» **Document segment**
* begin *
Pilots at Hawaiian Airlines will have to shave off their beards later this month as part of the carrier’s merger with Alaska Airlines, as they seek to standardize operations under a single operating certificate.
Unlike many U.S.-based carriers, pilots at Hawaiian Airlines have been able to wear beards for many years. Part of the reason is due to cultural sensitivities in Hawaii, as well as a differing interpretation of guidance from the Federal Aviation Administration (FAA).
That, however, will change on April 20, when Hawaiian Airlines makes a “significant” change to its Flight Operations Manual, with pilots at a Honolulu-based carrier transitioning to the same uniform and appearance standards as their coworkers at Alaska Airlines.
The FAA has never banned pilots from wearing beards, but an advisory circular dating back nearly four decades warned that special air-tight oxygen masks used by pilots might not work properly with the presence of facial hair that might break the air-tight seal.
Airlines have long used this guidance to ban pilots from having beards or other forms of facial hair, although the FAA has explicitly prohibited pilots from having beards.
Hawaiian Airlines was a rare exception, but following the merger with Alaska Airlines, the combined carrier is standardizing operating protocols under a single operator’s certificate.
Although Alaska Airlines and Hawaiian Airlines will operate as seperate and unique brands, under the hood, everything will be the same, including uniform and grooming rules.
* end *
Click-target data
* begin *
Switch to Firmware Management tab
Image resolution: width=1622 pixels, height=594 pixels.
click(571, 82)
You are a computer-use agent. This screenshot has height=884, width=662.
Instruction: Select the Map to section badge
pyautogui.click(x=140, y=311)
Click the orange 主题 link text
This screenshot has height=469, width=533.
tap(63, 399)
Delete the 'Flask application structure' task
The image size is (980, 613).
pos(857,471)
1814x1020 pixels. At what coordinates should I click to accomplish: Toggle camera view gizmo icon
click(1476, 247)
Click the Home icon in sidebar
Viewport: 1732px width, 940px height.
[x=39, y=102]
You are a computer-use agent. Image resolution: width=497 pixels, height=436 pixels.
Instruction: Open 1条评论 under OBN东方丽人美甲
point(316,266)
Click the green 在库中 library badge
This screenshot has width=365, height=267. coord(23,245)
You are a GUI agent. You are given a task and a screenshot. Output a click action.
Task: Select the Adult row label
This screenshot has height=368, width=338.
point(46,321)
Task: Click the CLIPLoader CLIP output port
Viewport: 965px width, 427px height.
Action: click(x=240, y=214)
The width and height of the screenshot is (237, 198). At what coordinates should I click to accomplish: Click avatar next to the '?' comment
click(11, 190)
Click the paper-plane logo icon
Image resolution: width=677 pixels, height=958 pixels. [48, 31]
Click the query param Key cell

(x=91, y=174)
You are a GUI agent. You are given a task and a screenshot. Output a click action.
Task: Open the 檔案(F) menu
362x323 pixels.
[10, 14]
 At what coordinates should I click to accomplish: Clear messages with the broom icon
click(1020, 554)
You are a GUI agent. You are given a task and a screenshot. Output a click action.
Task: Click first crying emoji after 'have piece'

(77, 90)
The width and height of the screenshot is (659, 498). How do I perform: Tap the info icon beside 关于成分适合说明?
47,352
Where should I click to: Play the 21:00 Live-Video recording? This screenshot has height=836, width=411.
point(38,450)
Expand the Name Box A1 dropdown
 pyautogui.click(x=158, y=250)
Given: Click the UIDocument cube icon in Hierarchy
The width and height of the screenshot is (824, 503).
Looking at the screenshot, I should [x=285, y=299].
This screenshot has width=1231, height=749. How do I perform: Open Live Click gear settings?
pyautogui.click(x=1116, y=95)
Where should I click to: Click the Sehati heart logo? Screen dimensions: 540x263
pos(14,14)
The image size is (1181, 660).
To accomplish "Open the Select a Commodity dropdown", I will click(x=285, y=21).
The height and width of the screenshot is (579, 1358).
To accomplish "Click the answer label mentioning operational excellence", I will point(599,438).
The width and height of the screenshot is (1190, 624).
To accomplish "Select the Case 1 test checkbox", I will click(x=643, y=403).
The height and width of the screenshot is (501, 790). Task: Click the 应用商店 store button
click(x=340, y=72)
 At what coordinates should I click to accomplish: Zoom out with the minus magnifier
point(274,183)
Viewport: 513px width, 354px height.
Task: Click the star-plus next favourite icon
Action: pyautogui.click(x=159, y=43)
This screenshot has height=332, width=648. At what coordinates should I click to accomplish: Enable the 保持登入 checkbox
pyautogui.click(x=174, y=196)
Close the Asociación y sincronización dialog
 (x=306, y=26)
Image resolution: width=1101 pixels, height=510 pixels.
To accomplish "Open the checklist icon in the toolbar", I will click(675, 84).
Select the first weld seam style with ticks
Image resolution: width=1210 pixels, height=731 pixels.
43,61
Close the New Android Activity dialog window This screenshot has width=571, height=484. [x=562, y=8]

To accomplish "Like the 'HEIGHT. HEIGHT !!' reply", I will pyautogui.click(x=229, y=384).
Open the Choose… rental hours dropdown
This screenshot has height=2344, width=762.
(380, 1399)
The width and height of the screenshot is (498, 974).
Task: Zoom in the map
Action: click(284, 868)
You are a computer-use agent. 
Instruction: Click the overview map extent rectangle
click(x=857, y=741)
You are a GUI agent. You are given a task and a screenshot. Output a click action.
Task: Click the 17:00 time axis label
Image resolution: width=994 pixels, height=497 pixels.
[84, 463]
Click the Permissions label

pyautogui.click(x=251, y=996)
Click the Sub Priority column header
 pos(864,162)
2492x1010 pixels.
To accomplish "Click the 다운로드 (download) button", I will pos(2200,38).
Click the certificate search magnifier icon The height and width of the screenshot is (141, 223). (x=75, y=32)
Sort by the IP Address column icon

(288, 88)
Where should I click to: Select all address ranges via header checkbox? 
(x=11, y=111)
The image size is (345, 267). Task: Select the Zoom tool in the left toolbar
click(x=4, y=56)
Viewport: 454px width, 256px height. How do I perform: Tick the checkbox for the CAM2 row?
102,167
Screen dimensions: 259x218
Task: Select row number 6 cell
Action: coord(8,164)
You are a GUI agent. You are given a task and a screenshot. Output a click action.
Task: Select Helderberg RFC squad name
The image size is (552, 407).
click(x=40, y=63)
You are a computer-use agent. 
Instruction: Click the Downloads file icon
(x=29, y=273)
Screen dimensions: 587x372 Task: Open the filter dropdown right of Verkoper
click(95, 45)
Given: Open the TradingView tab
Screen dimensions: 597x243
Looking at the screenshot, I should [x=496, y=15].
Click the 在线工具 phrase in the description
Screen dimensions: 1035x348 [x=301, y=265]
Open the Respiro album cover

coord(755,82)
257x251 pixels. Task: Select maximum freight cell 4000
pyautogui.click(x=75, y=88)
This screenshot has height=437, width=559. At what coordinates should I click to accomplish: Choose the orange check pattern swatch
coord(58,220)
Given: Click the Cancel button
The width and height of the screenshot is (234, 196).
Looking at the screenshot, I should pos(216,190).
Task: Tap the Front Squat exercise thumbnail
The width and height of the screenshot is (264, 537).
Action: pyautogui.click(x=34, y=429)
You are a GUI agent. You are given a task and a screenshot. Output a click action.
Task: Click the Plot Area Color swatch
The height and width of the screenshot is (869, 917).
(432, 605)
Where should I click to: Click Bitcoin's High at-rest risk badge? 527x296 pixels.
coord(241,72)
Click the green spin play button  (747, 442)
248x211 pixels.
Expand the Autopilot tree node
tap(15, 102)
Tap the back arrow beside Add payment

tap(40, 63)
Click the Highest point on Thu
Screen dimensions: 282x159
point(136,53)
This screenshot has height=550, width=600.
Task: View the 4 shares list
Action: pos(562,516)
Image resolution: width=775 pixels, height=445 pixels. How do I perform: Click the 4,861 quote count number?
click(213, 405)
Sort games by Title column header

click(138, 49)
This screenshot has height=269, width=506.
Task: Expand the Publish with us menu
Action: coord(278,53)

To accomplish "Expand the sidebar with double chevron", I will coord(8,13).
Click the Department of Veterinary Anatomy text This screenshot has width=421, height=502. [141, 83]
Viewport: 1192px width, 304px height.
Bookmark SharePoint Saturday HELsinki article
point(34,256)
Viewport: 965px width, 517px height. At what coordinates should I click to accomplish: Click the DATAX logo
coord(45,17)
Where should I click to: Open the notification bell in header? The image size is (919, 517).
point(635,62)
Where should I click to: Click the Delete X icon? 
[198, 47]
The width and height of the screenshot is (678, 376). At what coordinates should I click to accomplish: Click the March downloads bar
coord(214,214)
* end *
» **What is asked**
1. According to the article on Hawaiian Airlines pilots' beards, on what date will Hawaiian Airlines make its change to the Flight Operations Manual?
2. Rewrite the entries from the first one through the line holding "pyautogui.click(x=140, y=311)", inclusive, replacing "Firmware Management" with "Device Settings" and leaving everything else unchanged.

» **Answers for the tasks**
1. April 20

2.
Switch to Device Settings tab
Image resolution: width=1622 pixels, height=594 pixels.
click(571, 82)
You are a computer-use agent. This screenshot has height=884, width=662.
Instruction: Select the Map to section badge
pyautogui.click(x=140, y=311)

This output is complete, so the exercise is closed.